MAN ON THE TRAIN (L’HOMME DU TRAIN)

Patrice Leconte’s new film is an elegant, amusing odd-couple divertissement that also reflects on the paths not chosen in life without getting too heavy-handed about it. The director has pointed to westerns as the ultimate inspiration for the picture, and it’s not difficult to feel the spirit of Sergio Leone hovering over the proceedings, especially in terms of its set-up; but perhaps it’s best taken as a sort of existentialist Gallic twist on the masterful Highsmith-Hitchcock “Strangers on a Train,” which so memorably had the straightlaced tennis pro played by Farley Granger exchanging murders with Robert Walker’s deliciously degenerate nabob, Bruno Anthony. In “Man on the Train,” Manesquier (Jean Rochefort), a perpetually bemused retired schoolmaster in a provincial French town, offers Milan (Johnny Hallyday), the titular recent arrival whom he bumps into at a pharmacy, a place to stay in his big, ramshackle house. Milan is a leather-jacketed, gun-toting stranger who’s as laconic and emotionally withdrawn as Manesquier is voluble and expressive, and his interest in the town’s lone bank is surely suspicious. What becomes clear as the pair interact is that both yearn to be more like the other, and over the course of a few days each learns from his new-found friend. In the end they do actually exchange identities–though in a hallucinatory way that marks this as very much an “art” film.

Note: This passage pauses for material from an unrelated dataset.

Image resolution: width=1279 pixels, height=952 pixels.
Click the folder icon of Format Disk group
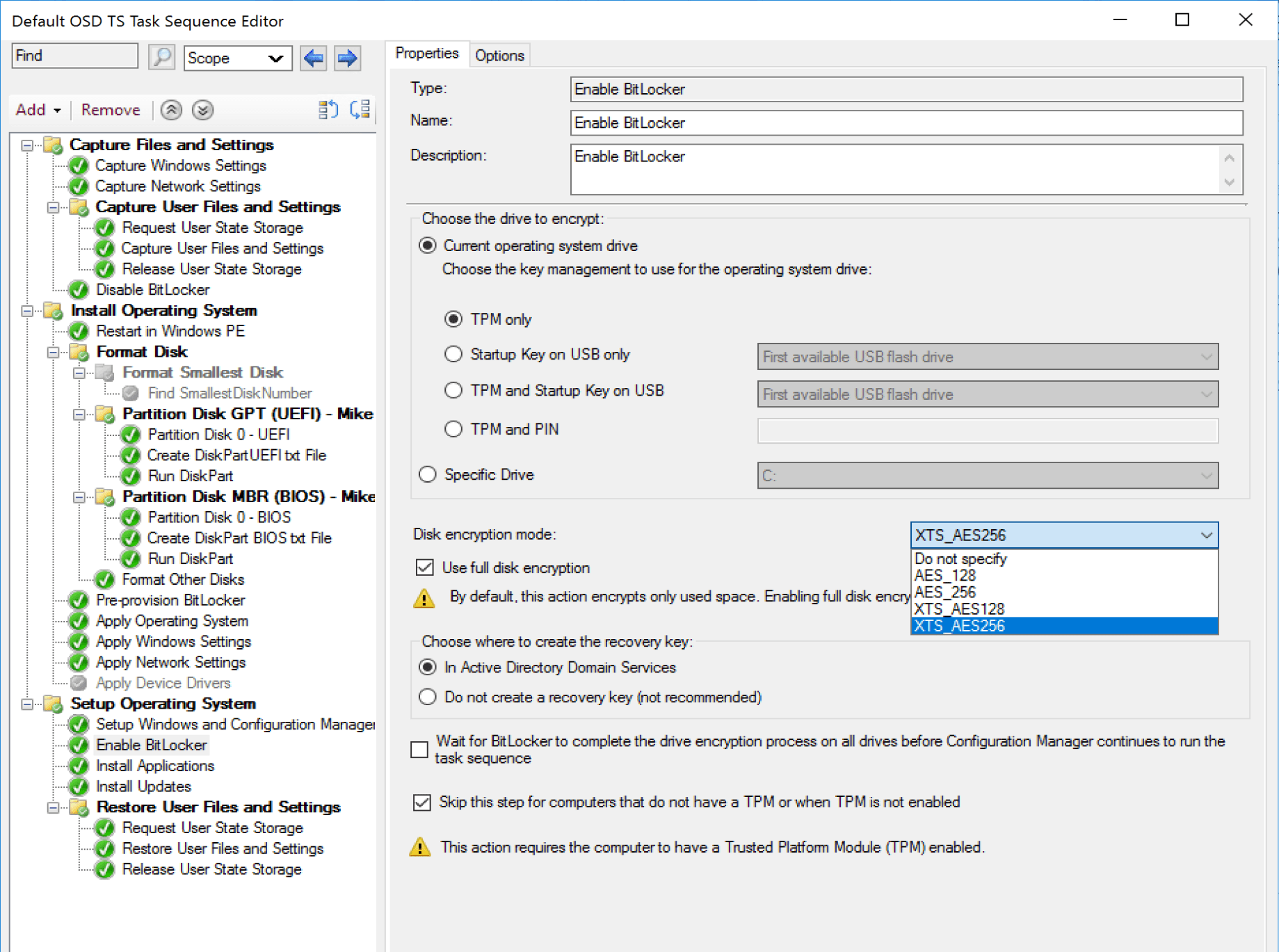click(80, 352)
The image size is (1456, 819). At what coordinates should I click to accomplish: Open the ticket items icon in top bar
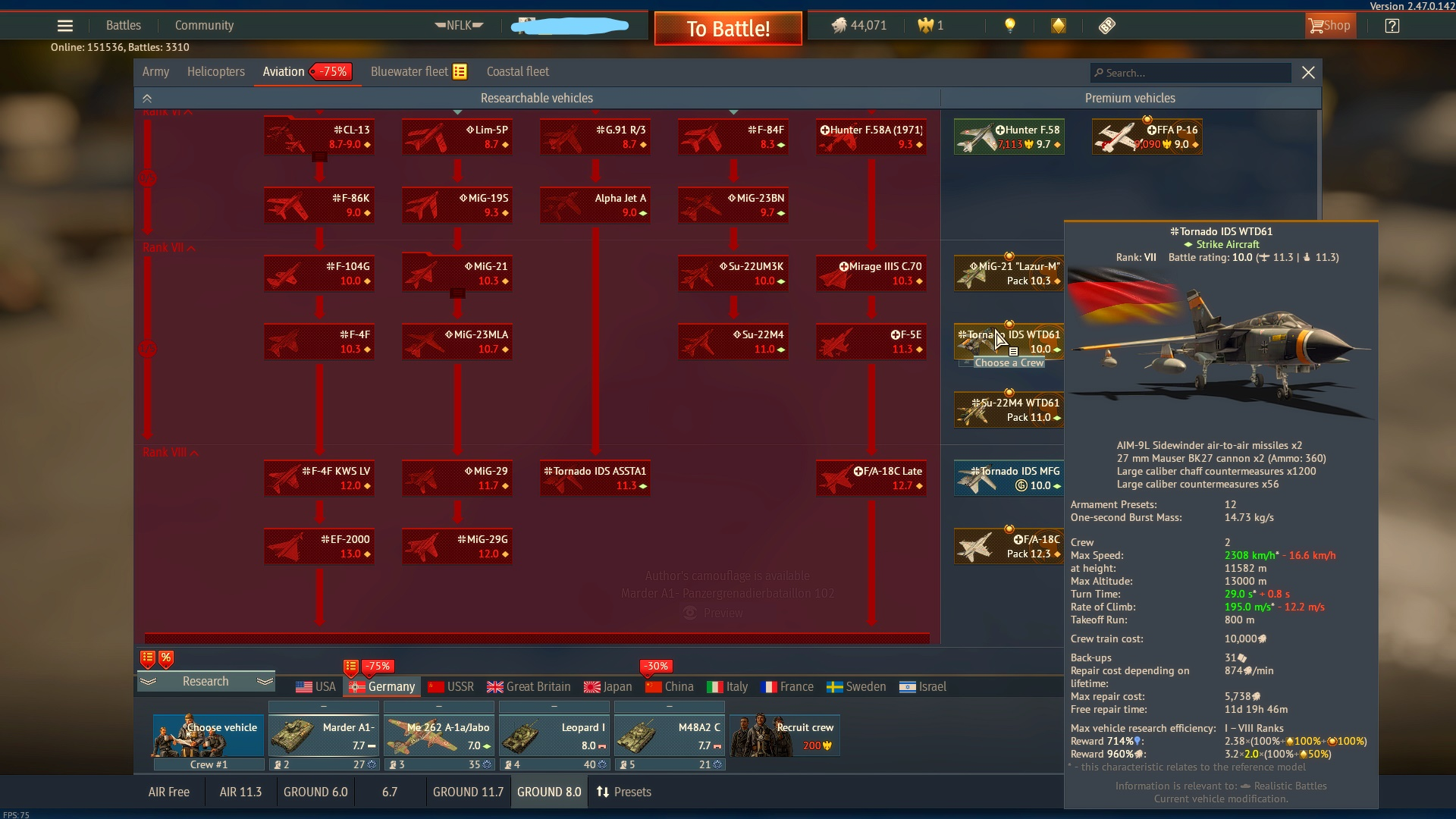(1106, 26)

If you take “Man on the Train” on a purely literal level, it’s not likely to please. The story is implausible on its face, and the lead figures are more iconic creations than realistic human beings. Worse still, the picture goes off the tracks in the last reel, abandoning its relative simplicity in favor of an elaborately choreographed switch that’s too ostentatiously clever (and enigmatic) for its own good. But the quirkiness and surrealistic touches, which might have been simply precious, are made not only tolerable but pleasurable by Leconte’s austerely patrician style, Rochefort’s roguish charm and Hallyday’s deadpan authority. The interplay between the two men has a rich vein of oddball humor and occasional suggestions of poignancy, but the director and stars don’t allow it to descend into mawkishness. And while the secondary performers don’t have much opportunity to shine, there’s a running gag about the newest of Milan’s confederates that’s peculiar enough to score. As with all of Leconte’s work, the film is a delight to the eye, too, with the director’s subtlety beautifully matched by Ivan Maussion’s production design and Jean-Marie Drejou’s gorgeous widescreen photography. There’s also an pleasantly eclectic music score by Pascal Esteve which makes extensive use of both western guitar riffs and Schubert piano sonatas.

In comparison to Leconte’s other films, “Man on the Train” feels a little lightweight; perhaps that’s why he felt the need to turn up the level, not entirely successfully, at the end. But its overall stylishness, its able leads and its slyly serene sensibility keep it intriguing throughout.